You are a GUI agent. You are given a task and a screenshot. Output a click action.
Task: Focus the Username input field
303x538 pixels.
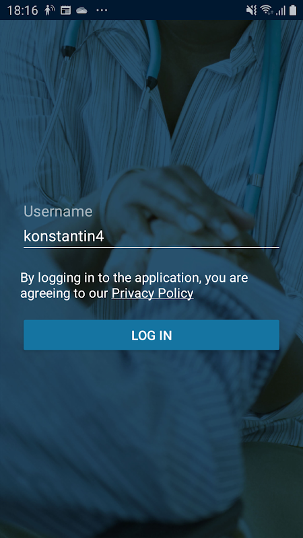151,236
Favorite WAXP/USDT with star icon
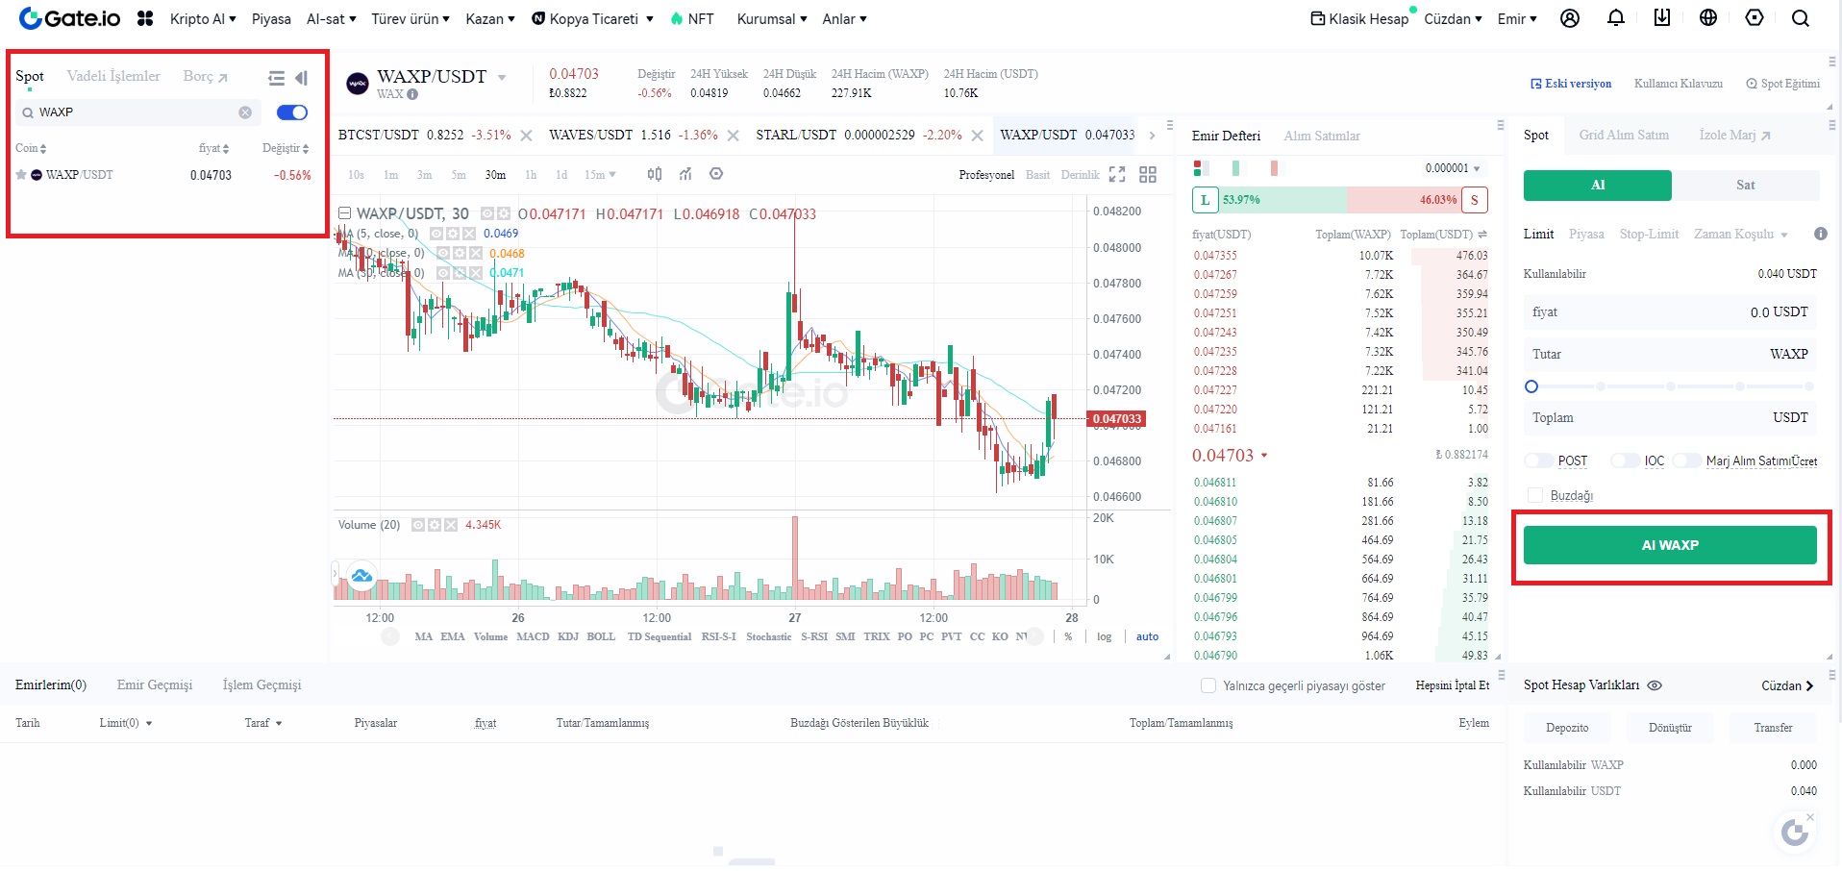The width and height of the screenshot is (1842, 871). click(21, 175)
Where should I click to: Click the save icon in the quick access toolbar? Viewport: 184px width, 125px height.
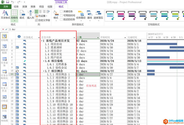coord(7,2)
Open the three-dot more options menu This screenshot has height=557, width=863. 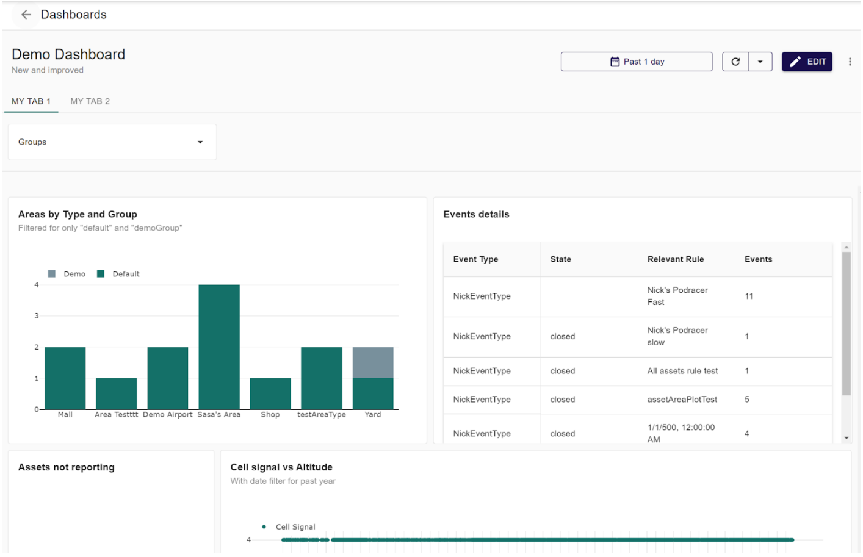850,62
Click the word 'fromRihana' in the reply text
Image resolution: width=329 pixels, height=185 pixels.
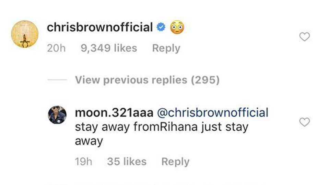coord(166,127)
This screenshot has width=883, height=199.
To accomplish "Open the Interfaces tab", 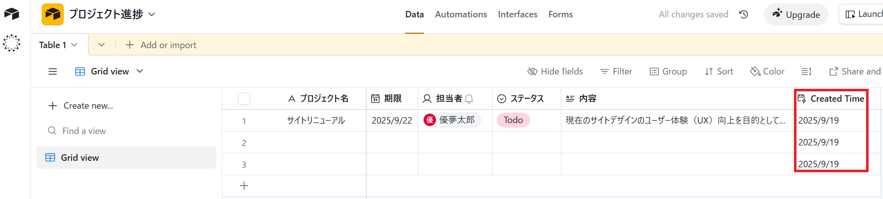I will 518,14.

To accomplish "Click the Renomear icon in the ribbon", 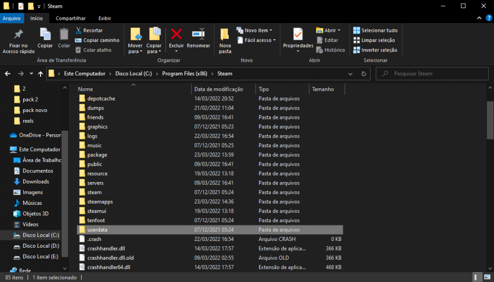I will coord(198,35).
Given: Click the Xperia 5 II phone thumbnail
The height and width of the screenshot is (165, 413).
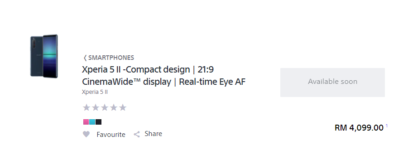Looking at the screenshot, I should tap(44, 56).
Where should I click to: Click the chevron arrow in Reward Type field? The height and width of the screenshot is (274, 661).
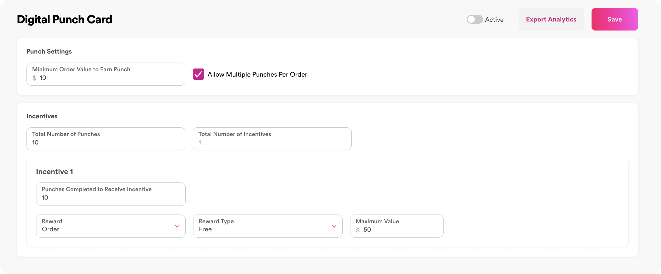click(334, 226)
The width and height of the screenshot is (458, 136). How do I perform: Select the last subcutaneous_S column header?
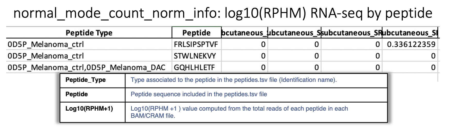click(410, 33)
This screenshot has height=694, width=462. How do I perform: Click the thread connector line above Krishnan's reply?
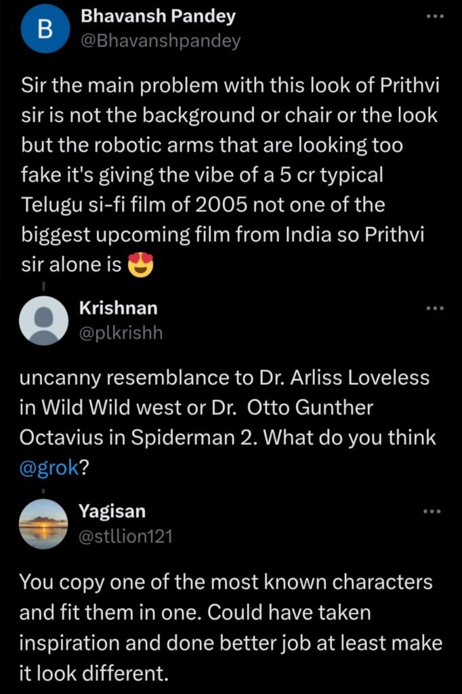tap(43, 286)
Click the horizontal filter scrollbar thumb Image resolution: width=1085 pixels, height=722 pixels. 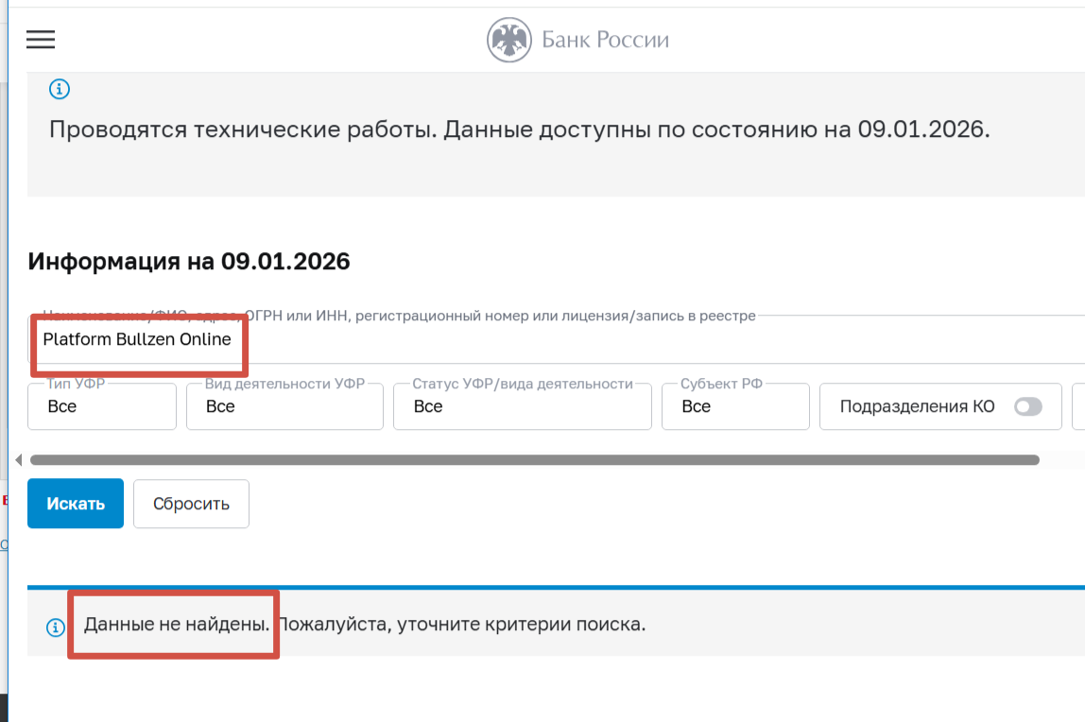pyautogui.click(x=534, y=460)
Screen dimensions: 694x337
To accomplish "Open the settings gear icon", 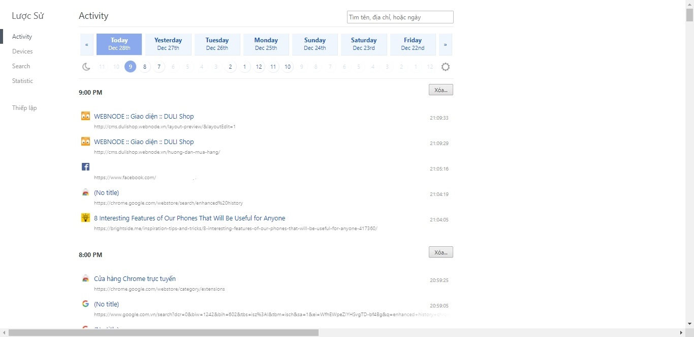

——

| About this exercise |
Reproduce the lines of the listing exactly, starting at the one that contains "Screen dimensions: 694x337" and continuing through the final line, but leave out the pictures.

| Solution |
Screen dimensions: 694x337
To accomplish "Open the settings gear icon", 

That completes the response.